Es ist ein gesundes Mädchen, hiess es am 5. August dieses Jahres, als im Babyfenster des Kantonsspitals Olten das erste Neugeborene anonym abgegeben wurde. Inzwischen wurde das Kind einer Pflegefamilie übergeben, wo es heute noch ist, wie Jürg Vögtli, Präsident der Kindes- und Erwachsenenschutzbehörde (KESB) Olten-Gösgen bestätigt.
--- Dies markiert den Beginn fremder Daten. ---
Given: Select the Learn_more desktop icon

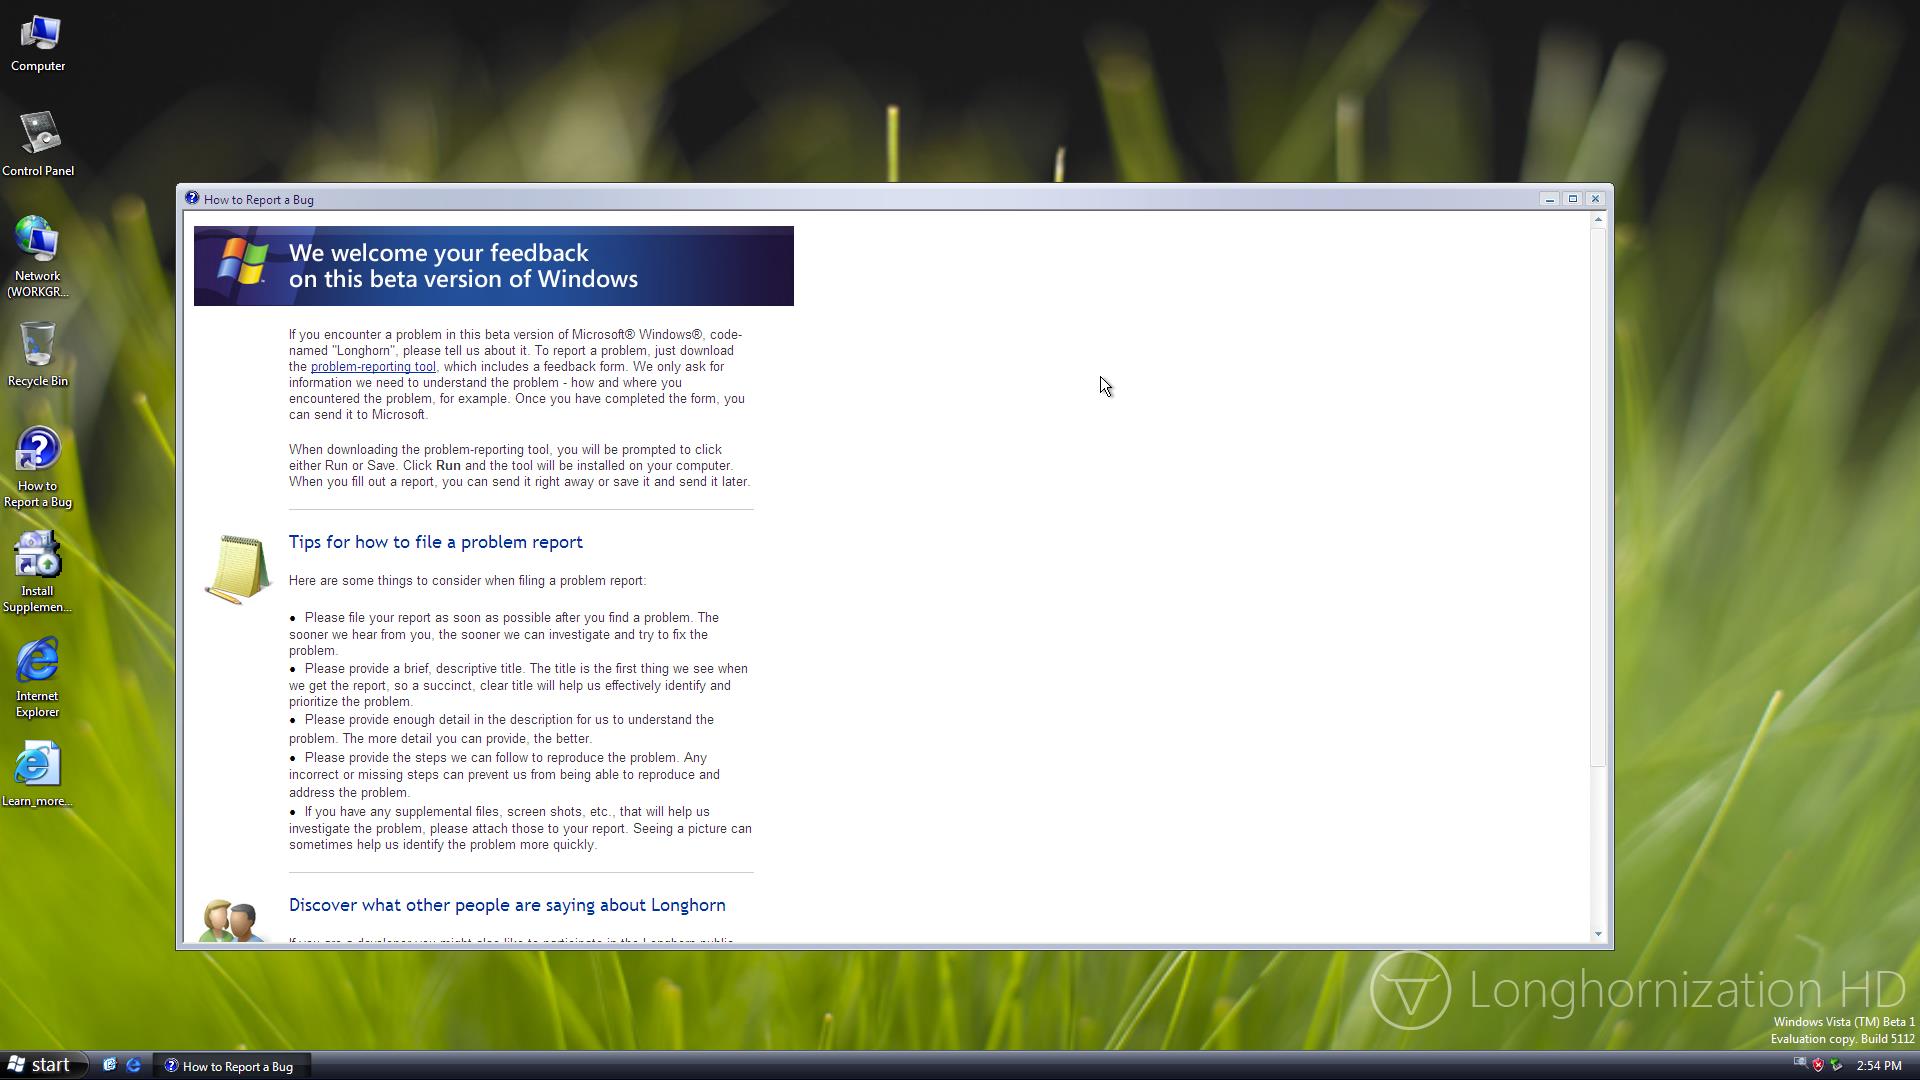Looking at the screenshot, I should (x=38, y=773).
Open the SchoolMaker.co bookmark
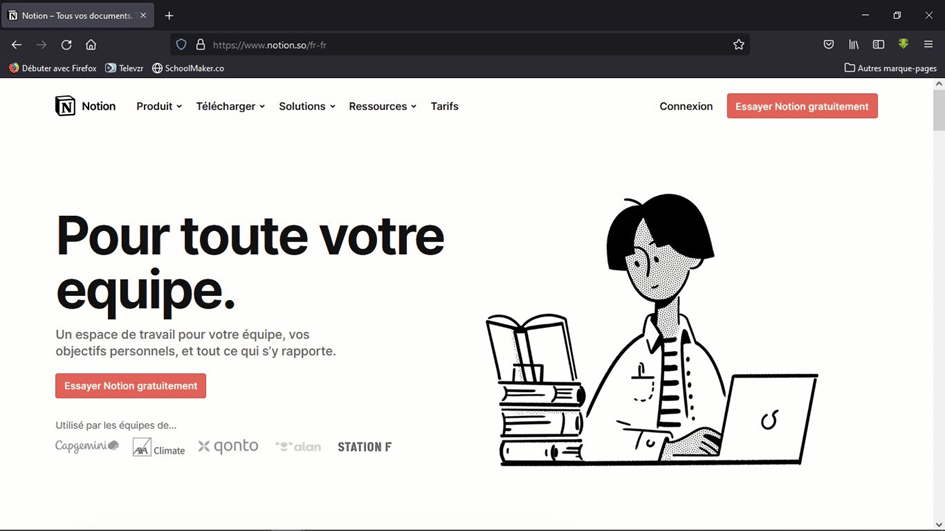 tap(188, 68)
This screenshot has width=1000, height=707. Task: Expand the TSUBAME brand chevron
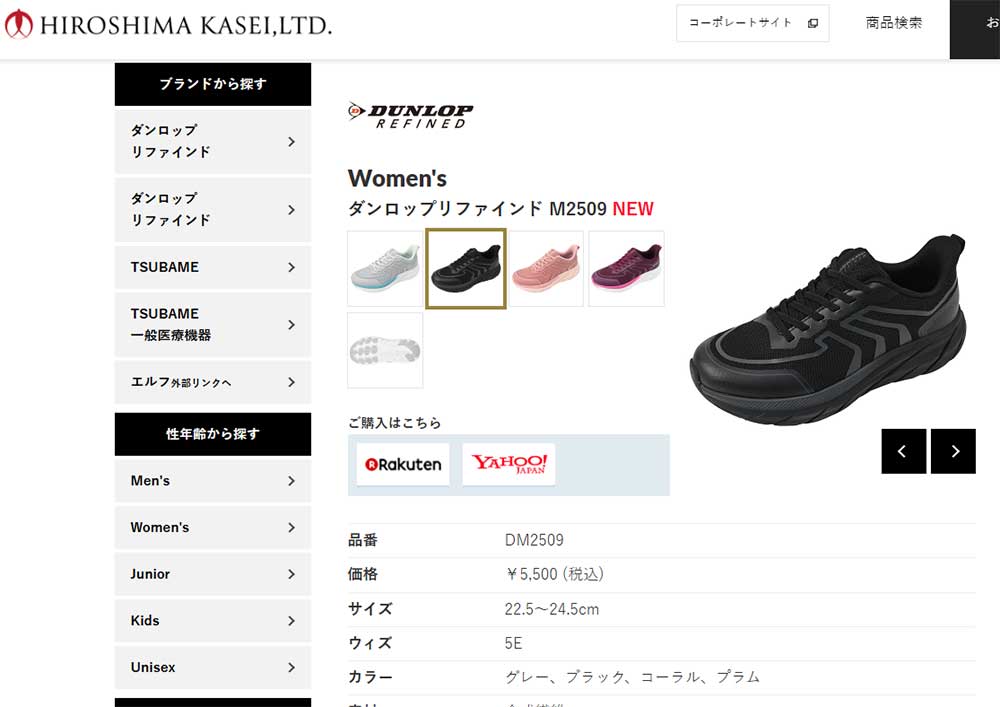point(291,267)
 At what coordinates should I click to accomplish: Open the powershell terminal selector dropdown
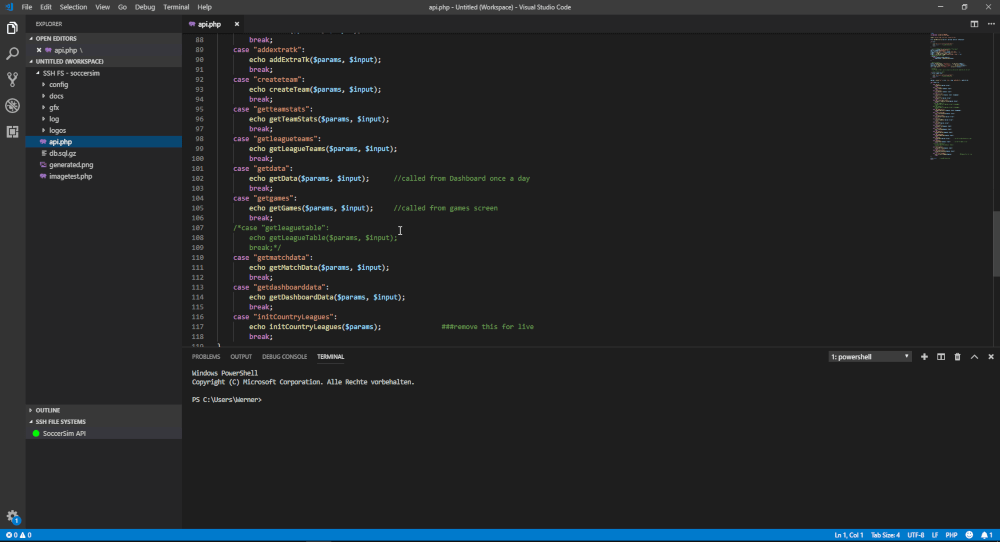pos(870,356)
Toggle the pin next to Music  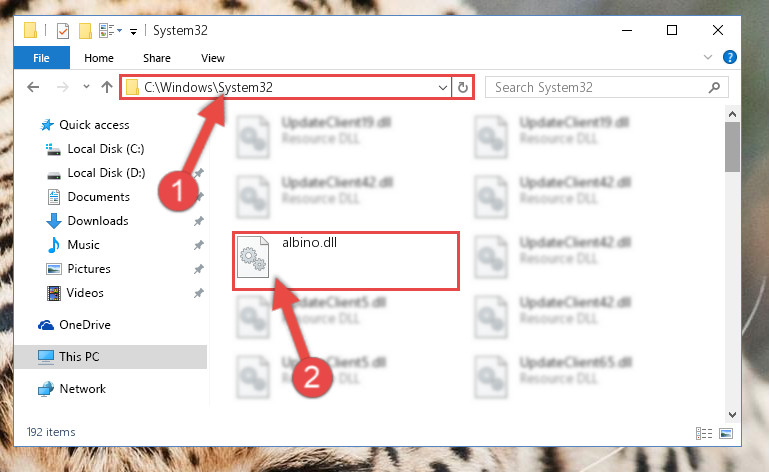(199, 245)
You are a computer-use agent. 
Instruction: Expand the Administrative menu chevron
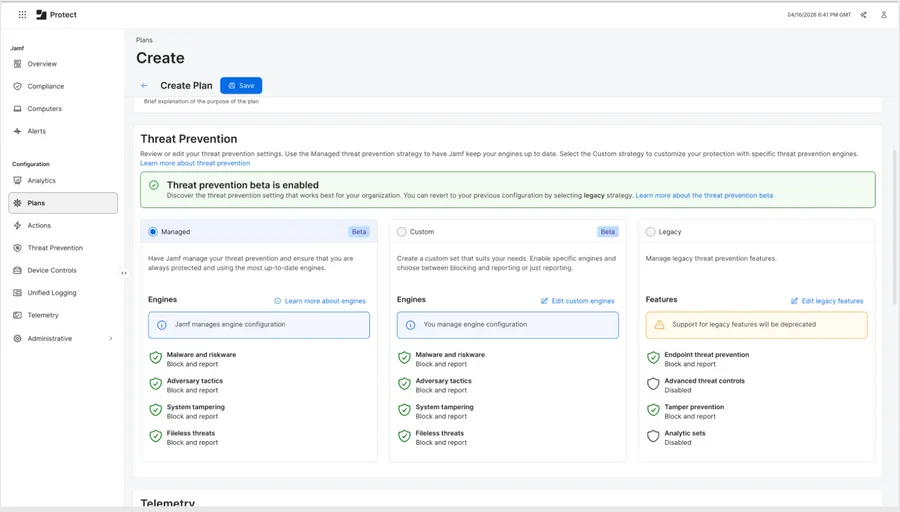(110, 339)
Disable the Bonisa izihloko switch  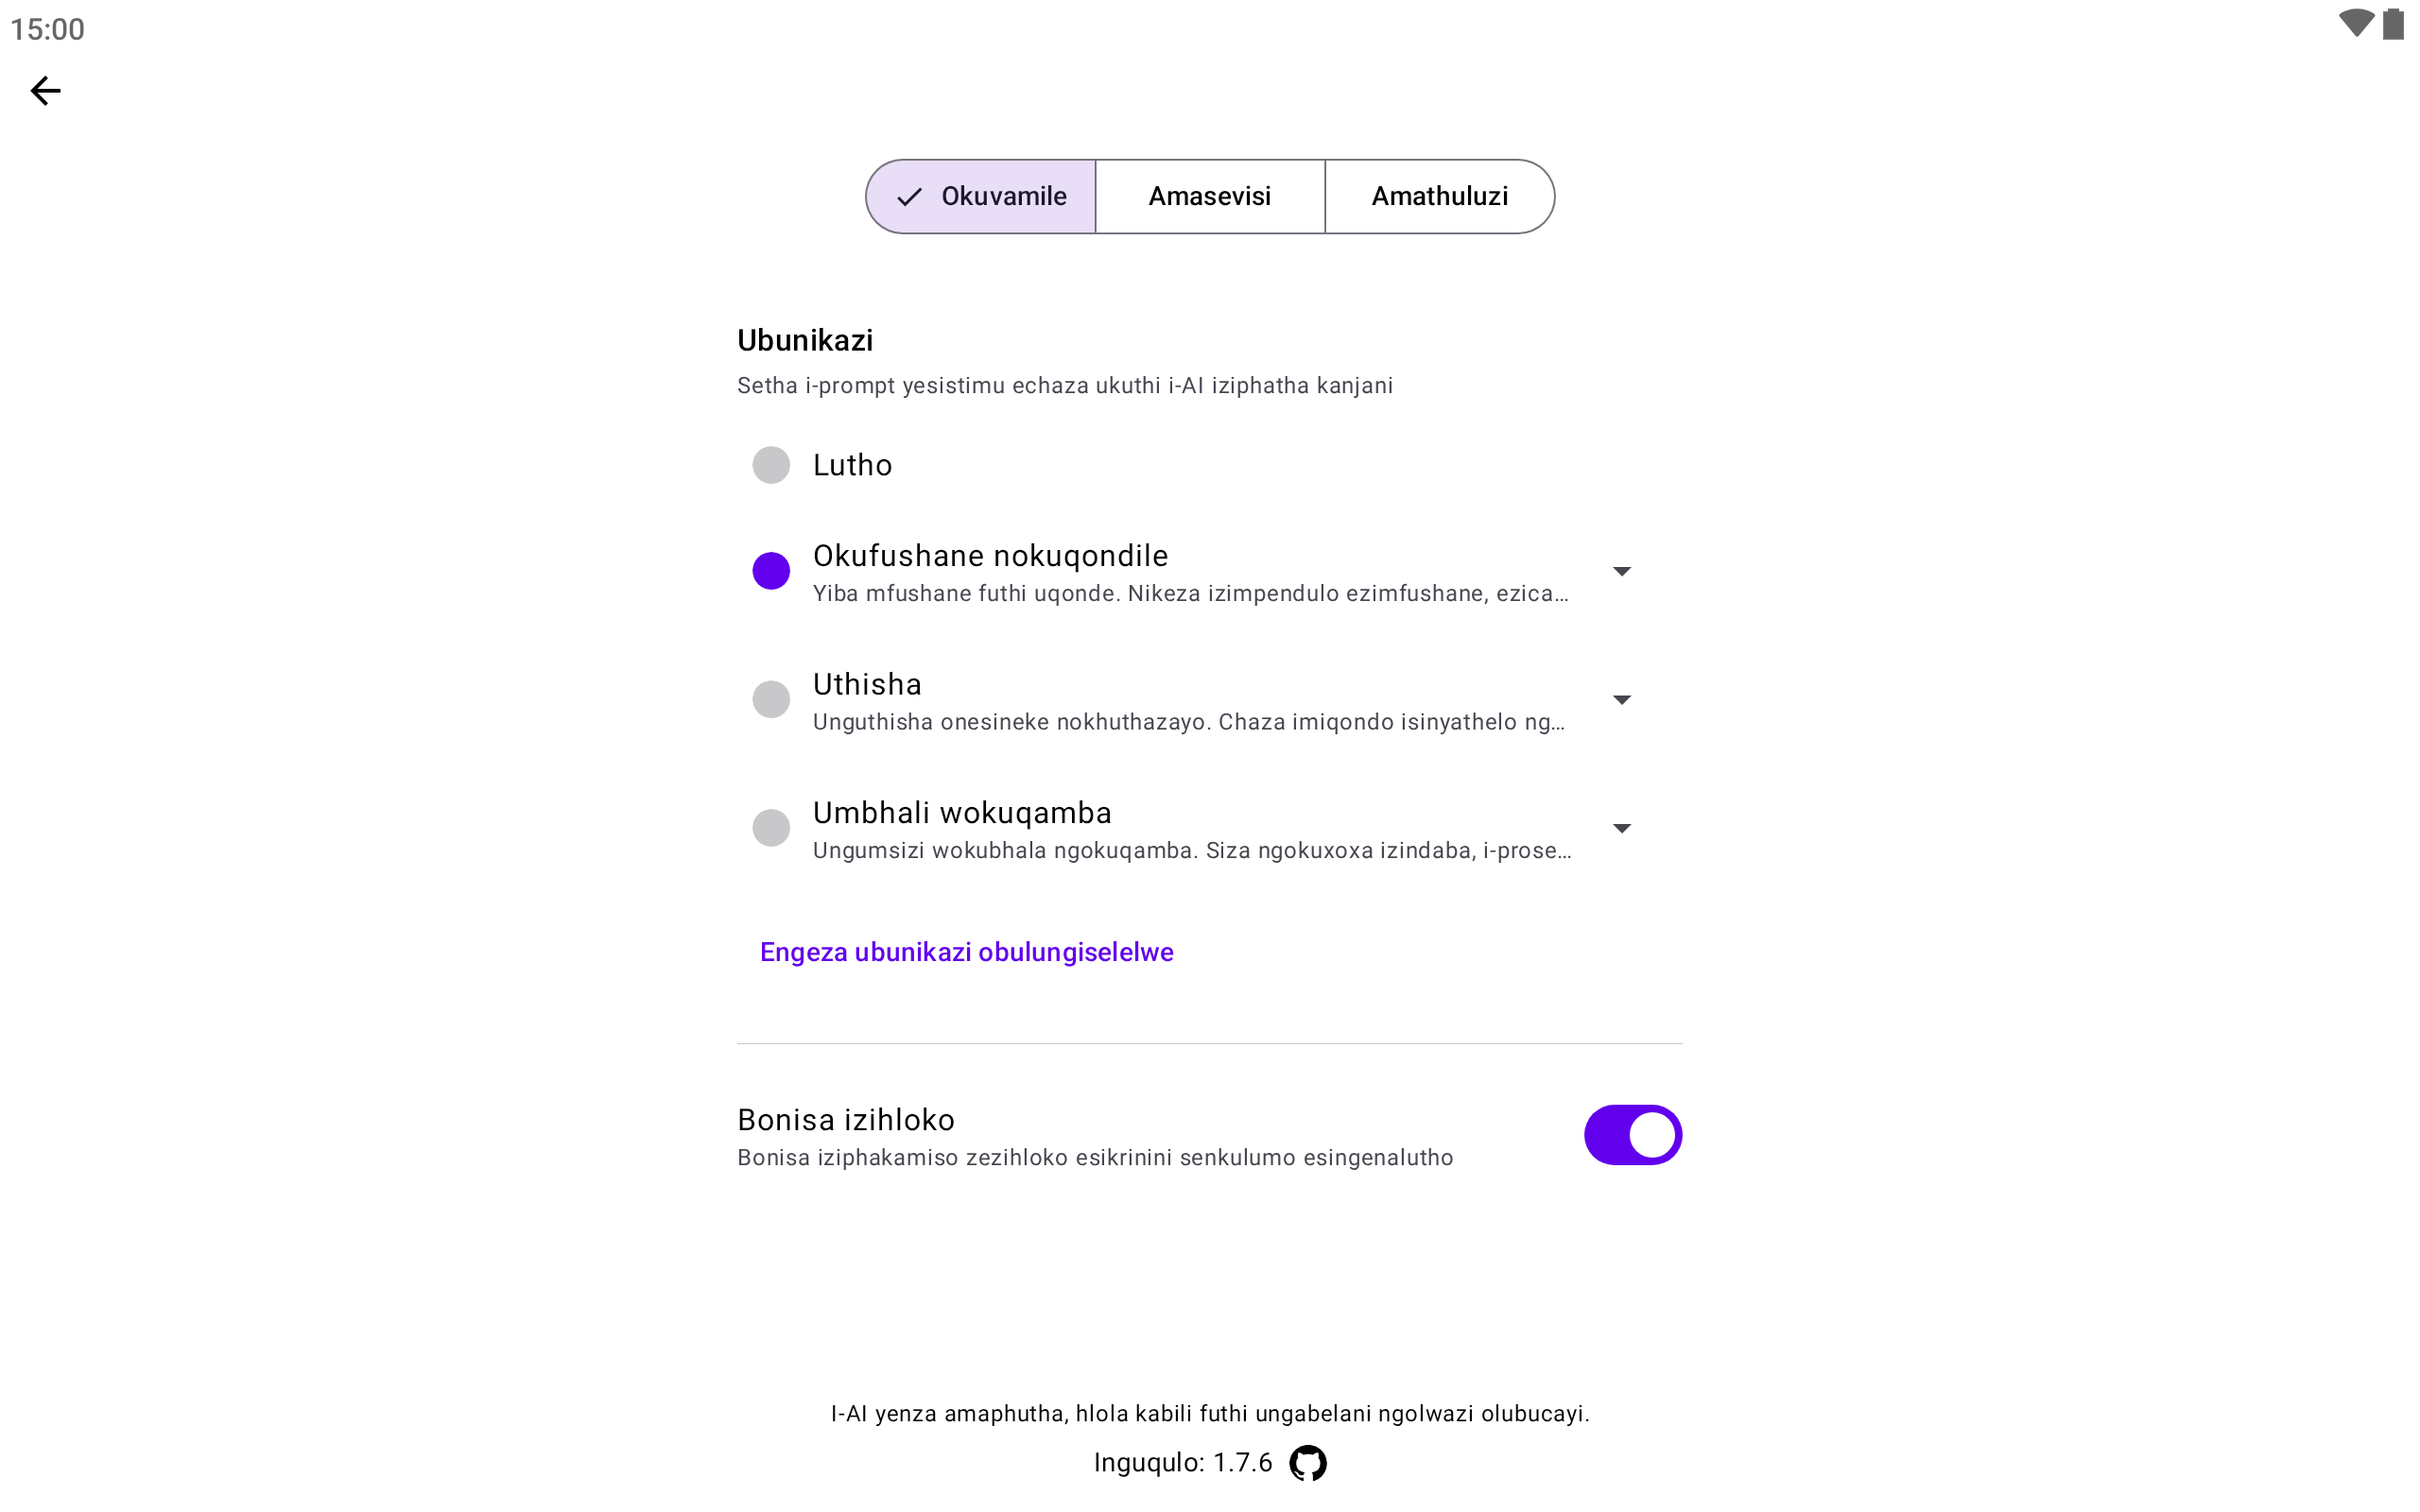tap(1632, 1135)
Im gestern erschienenen Amtsblatt publizierte die KESB, dass für die Adoption keine Zustimmung der leiblichen Eltern mehr nötig ist. Diesen Entscheid stützt sie auf Art. 265d ZGB. Dort steht, dass bei fehlender Zustimmung eines Elternteils die KESB «auf Gesuch einer Vermittlungsstelle oder der Adoptiveltern» hin in der Regel vor Beginn der Unterbringung entscheidet, ob von dieser elterlichen Zustimmung abzusehen sei.

Im Fall des betroffenen Mädchens hat sich laut Vögtli bis jetzt – knapp vier Monate nachdem das Baby abgegeben wurde – niemand gemeldet. «Wir haben noch ein bisschen abgewartet», so Vögtli. Eigentlich kann ein Baby bereits nach sechs Wochen für die Adoption freigegeben werden. Eine Frist nach oben gibt es nicht, wie Vögtli sagt. Ob ein spezieller Grund vorliegt, dass das Baby ausgerechnet jetzt zur Adoption freigegeben werden soll, will er nicht sagen. Gibt es Interessenten? «Interessenten gibt es immer», so Vögtli. Mehr könne er aufgrund des laufenden Verfahrens nicht sagen.

Es ist noch nicht zu spät

Für die leiblichen Eltern des Kindes ist es aber noch nicht zu spät. Egal, ob ein Gesuch einer Vermittlungsstelle oder von Adoptiveltern vorliegt: Sie haben nun noch 29 Tage Zeit, um beim Verwaltungsgericht des Kantons Solothurn eine Beschwerde einzureichen. Falls sich innerhalb dieser Frist niemand meldet, wird der Entscheid der KESB rechtskräftig.